Text passage:
=======
Big Business carves up the internet – part 1

Is the free, open and somewhat anarchic era of the internet drawing to a close? If so, what are the implications for small organisations?

There has been a lot of media attention in recent months to how various governments are attempting, with varying degrees of success, to control the internet. However governments are not the only culprits. Recently several articles have highlighted how major IT companies are turning the internet into a closed shop of “gated communities”, as one commentator put it (see Wired  and Sydney Morning Herald articles).

Basically the thesis of these articles is that the big players like Apple, Google, Facebook, Amazon and Microsoft are all trying to lock in their users by the vertical integration of their software and, in many cases, hardware. In doing so they are consolidating not only market share but their effective control of the internet itself.

It’s useful to look at how this is being achieved. The first step for most of these companies was to create attractive “eco-systems” of software linked to and integrated with their core products. This has been occurring for a while; the oldest example, Microsoft Office, actually predates the web.

Apple and Google are probably the most vertically integrated and internet-savvy examples, with not only software but also their own hardware, operating systems and browsers. As well as in-house development, vertical integration has often involved buying add-ins and complementary software created by other companies. This was done to remove potential competition as much as to fill gaps in the each company’s product range.

This process started in the PC era and it has been challenged in recent years by the rise of mobile devices. As well as eclipsing computers as the dominant means of accessing the internet, these have spawned the creation of thousands of low-cost apps. In turn these apps are making profound changes to the dynamics of software purchase; why pay for expensive desktop software when a few apps on your smartphone or tablet may achieve much the same result, all for a total cost under $10?
=======
Tasks to perform:
1. Return the part of the Big Business article starting with "Is the free, open" and going on through "the internet itself.".
2. Decide whether each statement agrees with the Big Business article, answering yes or no and quoting the deciding words: (a) Microsoft Office came into existence before the web. (b) Governments are the only parties trying to control the internet. (c) Mobile devices have overtaken computers as the main way people access the internet.
The material that comes after this article is separate from it.

Dataset content:
=======
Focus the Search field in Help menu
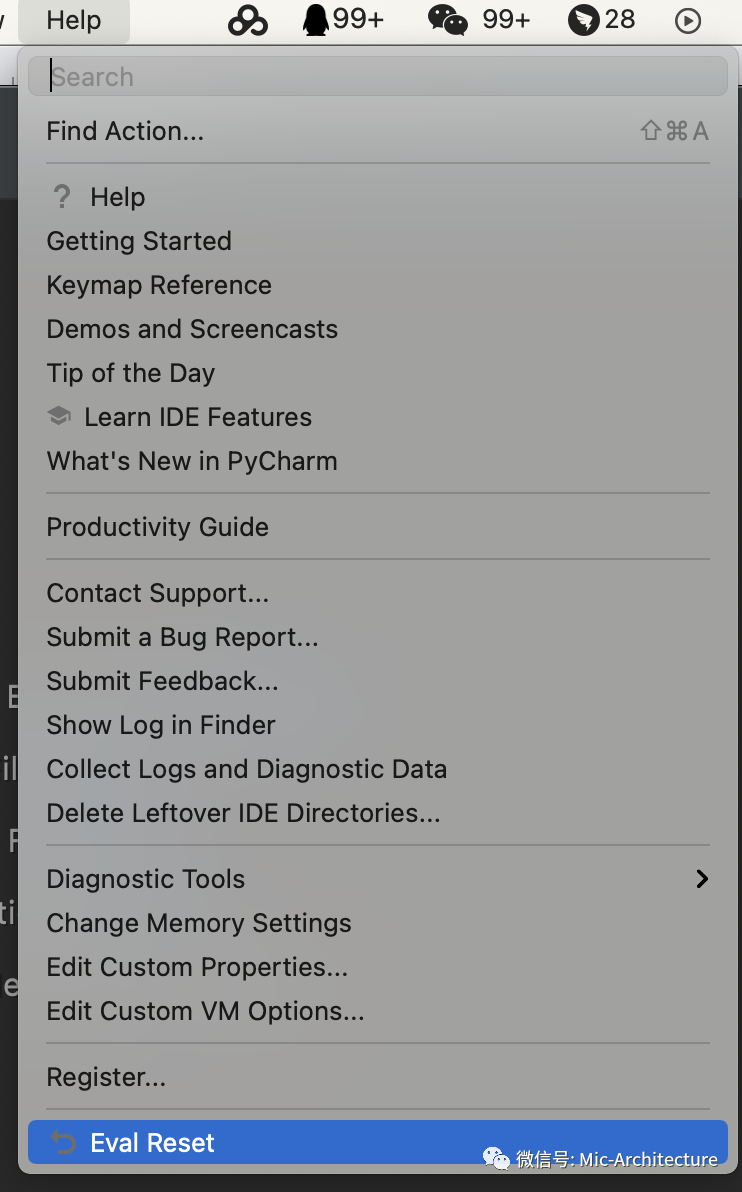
=======
Answer list:
1.
Is the free, open and somewhat anarchic era of the internet drawing to a close? If so, what are the implications for small organisations?

There has been a lot of media attention in recent months to how various governments are attempting, with varying degrees of success, to control the internet. However governments are not the only culprits. Recently several articles have highlighted how major IT companies are turning the internet into a closed shop of “gated communities”, as one commentator put it (see Wired  and Sydney Morning Herald articles).

Basically the thesis of these articles is that the big players like Apple, Google, Facebook, Amazon and Microsoft are all trying to lock in their users by the vertical integration of their software and, in many cases, hardware. In doing so they are consolidating not only market share but their effective control of the internet itself.

2.
(a) Yes: "the oldest example, Microsoft Office, actually predates the web."
(b) No: "However governments are not the only culprits."
(c) Yes: "As well as eclipsing computers as the dominant means of accessing the internet"